• _Provided data_
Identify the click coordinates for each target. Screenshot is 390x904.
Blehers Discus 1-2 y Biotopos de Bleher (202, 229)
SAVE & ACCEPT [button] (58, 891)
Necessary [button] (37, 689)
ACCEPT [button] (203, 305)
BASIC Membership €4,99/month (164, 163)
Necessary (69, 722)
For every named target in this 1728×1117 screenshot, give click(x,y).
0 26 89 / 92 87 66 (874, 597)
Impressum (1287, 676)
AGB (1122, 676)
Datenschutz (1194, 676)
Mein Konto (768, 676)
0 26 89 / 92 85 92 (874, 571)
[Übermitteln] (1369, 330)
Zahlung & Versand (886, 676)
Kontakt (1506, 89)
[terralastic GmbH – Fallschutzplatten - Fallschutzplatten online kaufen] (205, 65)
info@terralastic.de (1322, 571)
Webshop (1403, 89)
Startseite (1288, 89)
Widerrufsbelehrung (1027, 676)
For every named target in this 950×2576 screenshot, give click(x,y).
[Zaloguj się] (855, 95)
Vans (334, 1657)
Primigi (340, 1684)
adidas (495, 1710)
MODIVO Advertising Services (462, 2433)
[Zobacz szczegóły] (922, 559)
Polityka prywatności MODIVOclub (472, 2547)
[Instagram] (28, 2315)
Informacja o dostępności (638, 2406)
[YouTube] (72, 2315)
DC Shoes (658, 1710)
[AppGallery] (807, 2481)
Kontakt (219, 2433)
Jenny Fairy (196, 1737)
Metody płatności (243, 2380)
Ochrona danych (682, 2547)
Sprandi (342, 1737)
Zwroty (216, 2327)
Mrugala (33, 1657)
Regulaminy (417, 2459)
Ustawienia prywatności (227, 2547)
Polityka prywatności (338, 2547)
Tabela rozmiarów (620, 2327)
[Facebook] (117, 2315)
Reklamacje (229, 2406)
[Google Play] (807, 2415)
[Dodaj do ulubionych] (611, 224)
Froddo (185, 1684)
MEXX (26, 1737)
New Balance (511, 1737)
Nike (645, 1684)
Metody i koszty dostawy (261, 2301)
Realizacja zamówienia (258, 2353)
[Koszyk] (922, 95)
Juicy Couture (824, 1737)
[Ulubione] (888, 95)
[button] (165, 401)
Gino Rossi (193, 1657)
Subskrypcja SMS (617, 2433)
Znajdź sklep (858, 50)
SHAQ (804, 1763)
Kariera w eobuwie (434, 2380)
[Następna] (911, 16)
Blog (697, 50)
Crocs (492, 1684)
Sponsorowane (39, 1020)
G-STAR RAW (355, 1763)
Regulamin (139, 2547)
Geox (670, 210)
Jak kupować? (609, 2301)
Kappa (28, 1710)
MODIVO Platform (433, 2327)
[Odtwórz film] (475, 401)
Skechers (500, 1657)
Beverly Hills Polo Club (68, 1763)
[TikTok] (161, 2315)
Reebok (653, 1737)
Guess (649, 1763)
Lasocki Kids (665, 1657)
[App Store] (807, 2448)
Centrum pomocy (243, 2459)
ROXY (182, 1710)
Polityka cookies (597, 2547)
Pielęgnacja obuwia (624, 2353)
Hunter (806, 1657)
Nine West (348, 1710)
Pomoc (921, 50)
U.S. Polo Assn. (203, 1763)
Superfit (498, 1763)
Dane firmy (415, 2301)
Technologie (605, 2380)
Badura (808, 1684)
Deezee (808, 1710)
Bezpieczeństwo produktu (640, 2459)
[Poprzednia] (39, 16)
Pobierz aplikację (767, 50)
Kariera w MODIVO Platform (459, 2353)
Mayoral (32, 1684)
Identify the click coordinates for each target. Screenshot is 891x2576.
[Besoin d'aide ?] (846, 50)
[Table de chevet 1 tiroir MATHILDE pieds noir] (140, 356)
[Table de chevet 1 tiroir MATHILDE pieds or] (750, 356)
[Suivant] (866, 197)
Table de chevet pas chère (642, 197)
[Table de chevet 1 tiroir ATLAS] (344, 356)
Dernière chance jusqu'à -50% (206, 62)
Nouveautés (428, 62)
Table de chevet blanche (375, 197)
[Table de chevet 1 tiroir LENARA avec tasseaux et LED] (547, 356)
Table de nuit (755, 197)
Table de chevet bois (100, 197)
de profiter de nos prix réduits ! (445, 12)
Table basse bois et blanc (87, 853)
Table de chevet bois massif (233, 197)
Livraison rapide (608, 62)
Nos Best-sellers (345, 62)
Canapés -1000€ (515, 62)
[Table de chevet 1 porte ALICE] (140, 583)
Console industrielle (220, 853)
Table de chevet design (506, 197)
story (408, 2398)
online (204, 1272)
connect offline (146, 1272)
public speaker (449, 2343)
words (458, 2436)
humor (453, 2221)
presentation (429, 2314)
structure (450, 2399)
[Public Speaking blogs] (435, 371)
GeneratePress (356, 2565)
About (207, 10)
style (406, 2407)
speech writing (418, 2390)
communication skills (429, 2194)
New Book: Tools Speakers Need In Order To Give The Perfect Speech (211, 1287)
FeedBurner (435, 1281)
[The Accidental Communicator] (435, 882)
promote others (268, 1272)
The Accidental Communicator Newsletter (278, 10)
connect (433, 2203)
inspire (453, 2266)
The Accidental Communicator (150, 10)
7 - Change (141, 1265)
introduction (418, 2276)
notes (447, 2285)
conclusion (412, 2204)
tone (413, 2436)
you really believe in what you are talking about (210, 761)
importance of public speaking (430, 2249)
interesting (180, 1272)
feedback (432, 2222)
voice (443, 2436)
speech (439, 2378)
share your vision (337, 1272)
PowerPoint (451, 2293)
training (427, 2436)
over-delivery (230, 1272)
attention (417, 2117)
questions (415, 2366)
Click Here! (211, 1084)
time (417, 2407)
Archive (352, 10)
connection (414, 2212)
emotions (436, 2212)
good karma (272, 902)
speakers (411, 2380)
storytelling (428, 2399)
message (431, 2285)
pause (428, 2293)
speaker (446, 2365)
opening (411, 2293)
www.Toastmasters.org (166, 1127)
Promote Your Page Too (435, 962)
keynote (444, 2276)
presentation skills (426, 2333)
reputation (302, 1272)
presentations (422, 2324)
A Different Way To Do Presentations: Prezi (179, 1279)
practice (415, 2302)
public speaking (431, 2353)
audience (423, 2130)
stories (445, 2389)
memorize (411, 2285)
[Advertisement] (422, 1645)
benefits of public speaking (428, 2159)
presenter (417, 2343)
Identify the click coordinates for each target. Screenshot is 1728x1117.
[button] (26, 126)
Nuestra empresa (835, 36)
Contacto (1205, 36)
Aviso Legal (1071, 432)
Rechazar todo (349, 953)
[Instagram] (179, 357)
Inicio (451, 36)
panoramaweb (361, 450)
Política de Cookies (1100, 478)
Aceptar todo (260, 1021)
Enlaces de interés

• _What needs to be done_
In full and exactly as written, the listing is to be copied again.

• _Task answer_
Identify the click coordinates for each target. Screenshot is 390x904.
Blehers Discus 1-2 y Biotopos de Bleher (202, 229)
SAVE & ACCEPT [button] (58, 891)
Necessary [button] (37, 689)
ACCEPT [button] (203, 305)
BASIC Membership €4,99/month (164, 163)
Necessary (69, 722)
For every named target in this 1728×1117 screenshot, give click(x,y).
0 26 89 / 92 87 66 (874, 597)
Impressum (1287, 676)
AGB (1122, 676)
Datenschutz (1194, 676)
Mein Konto (768, 676)
0 26 89 / 92 85 92 (874, 571)
[Übermitteln] (1369, 330)
Zahlung & Versand (886, 676)
Kontakt (1506, 89)
[terralastic GmbH – Fallschutzplatten - Fallschutzplatten online kaufen] (205, 65)
info@terralastic.de (1322, 571)
Webshop (1403, 89)
Startseite (1288, 89)
Widerrufsbelehrung (1027, 676)
For every named target in this 950×2576 screenshot, give click(x,y).
[Zaloguj się] (855, 95)
Vans (334, 1657)
Primigi (340, 1684)
adidas (495, 1710)
MODIVO Advertising Services (462, 2433)
[Zobacz szczegóły] (922, 559)
Polityka prywatności MODIVOclub (472, 2547)
[Instagram] (28, 2315)
Informacja o dostępności (638, 2406)
[YouTube] (72, 2315)
DC Shoes (658, 1710)
[AppGallery] (807, 2481)
Kontakt (219, 2433)
Jenny Fairy (196, 1737)
Metody płatności (243, 2380)
Ochrona danych (682, 2547)
Sprandi (342, 1737)
Zwroty (216, 2327)
Mrugala (33, 1657)
Regulaminy (417, 2459)
Ustawienia prywatności (227, 2547)
Polityka prywatności (338, 2547)
Tabela rozmiarów (620, 2327)
[Facebook] (117, 2315)
Reklamacje (229, 2406)
[Google Play] (807, 2415)
[Dodaj do ulubionych] (611, 224)
Froddo (185, 1684)
MEXX (26, 1737)
New Balance (511, 1737)
Nike (645, 1684)
Metody i koszty dostawy (261, 2301)
Realizacja zamówienia (258, 2353)
[Koszyk] (922, 95)
Juicy Couture (824, 1737)
[Ulubione] (888, 95)
[button] (165, 401)
Gino Rossi (193, 1657)
Subskrypcja SMS (617, 2433)
Znajdź sklep (858, 50)
SHAQ (804, 1763)
Kariera w eobuwie (434, 2380)
[Następna] (911, 16)
Blog (697, 50)
Crocs (492, 1684)
Sponsorowane (39, 1020)
G-STAR RAW (355, 1763)
Regulamin (139, 2547)
Geox (670, 210)
Jak kupować? (609, 2301)
Kappa (28, 1710)
MODIVO Platform (433, 2327)
[Odtwórz film] (475, 401)
Skechers (500, 1657)
Beverly Hills Polo Club (68, 1763)
[TikTok] (161, 2315)
Reebok (653, 1737)
Guess (649, 1763)
Lasocki Kids (665, 1657)
[App Store] (807, 2448)
Centrum pomocy (243, 2459)
ROXY (182, 1710)
Polityka cookies (597, 2547)
Pielęgnacja obuwia (624, 2353)
Hunter (806, 1657)
Nine West (348, 1710)
Pomoc (921, 50)
U.S. Polo Assn. (203, 1763)
Superfit (498, 1763)
Dane firmy (415, 2301)
Technologie (605, 2380)
Badura (808, 1684)
Deezee (808, 1710)
Bezpieczeństwo produktu (640, 2459)
[Poprzednia] (39, 16)
Pobierz aplikację (767, 50)
Kariera w MODIVO Platform (459, 2353)
Mayoral (32, 1684)
Identify the click coordinates for each target. Screenshot is 891x2576.
[Besoin d'aide ?] (846, 50)
[Table de chevet 1 tiroir MATHILDE pieds noir] (140, 356)
[Table de chevet 1 tiroir MATHILDE pieds or] (750, 356)
[Suivant] (866, 197)
Table de chevet pas chère (642, 197)
[Table de chevet 1 tiroir ATLAS] (344, 356)
Dernière chance jusqu'à -50% (206, 62)
Nouveautés (428, 62)
Table de chevet blanche (375, 197)
[Table de chevet 1 tiroir LENARA avec tasseaux et LED] (547, 356)
Table de nuit (755, 197)
Table de chevet bois (100, 197)
de profiter de nos prix réduits ! (445, 12)
Table basse bois et blanc (87, 853)
Table de chevet bois massif (233, 197)
Livraison rapide (608, 62)
Nos Best-sellers (345, 62)
Canapés -1000€ (515, 62)
[Table de chevet 1 porte ALICE] (140, 583)
Console industrielle (220, 853)
Table de chevet design (506, 197)
story (408, 2398)
online (204, 1272)
connect offline (146, 1272)
public speaker (449, 2343)
words (458, 2436)
humor (453, 2221)
presentation (429, 2314)
structure (450, 2399)
[Public Speaking blogs] (435, 371)
GeneratePress (356, 2565)
About (207, 10)
style (406, 2407)
speech writing (418, 2390)
communication skills (429, 2194)
New Book: Tools Speakers Need In Order To Give The Perfect Speech (211, 1287)
FeedBurner (435, 1281)
[The Accidental Communicator] (435, 882)
promote others (268, 1272)
The Accidental Communicator Newsletter (278, 10)
connect (433, 2203)
inspire (453, 2266)
The Accidental Communicator (150, 10)
7 - Change (141, 1265)
introduction (418, 2276)
notes (447, 2285)
conclusion (412, 2204)
tone (413, 2436)
you really believe in what you are talking about (210, 761)
importance of public speaking (430, 2249)
interesting (180, 1272)
feedback (432, 2222)
voice (443, 2436)
speech (439, 2378)
share your vision (337, 1272)
PowerPoint (451, 2293)
training (427, 2436)
over-delivery (230, 1272)
attention (417, 2117)
questions (415, 2366)
Click Here! (211, 1084)
time (417, 2407)
Archive (352, 10)
connection (414, 2212)
emotions (436, 2212)
good karma (272, 902)
speakers (411, 2380)
storytelling (428, 2399)
message (431, 2285)
pause (428, 2293)
speaker (446, 2365)
opening (411, 2293)
www.Toastmasters.org (166, 1127)
Promote Your Page Too (435, 962)
keynote (444, 2276)
presentation skills (426, 2333)
reputation (302, 1272)
presentations (422, 2324)
A Different Way To Do Presentations: Prezi (179, 1279)
practice (415, 2302)
public speaking (431, 2353)
audience (423, 2130)
stories (445, 2389)
memorize (411, 2285)
[Advertisement] (422, 1645)
benefits of public speaking (428, 2159)
presenter (417, 2343)
Identify the click coordinates for each target. Screenshot is 1728x1117.
[button] (26, 126)
Nuestra empresa (835, 36)
Contacto (1205, 36)
Aviso Legal (1071, 432)
Rechazar todo (349, 953)
[Instagram] (179, 357)
Inicio (451, 36)
panoramaweb (361, 450)
Política de Cookies (1100, 478)
Aceptar todo (260, 1021)
Enlaces de interés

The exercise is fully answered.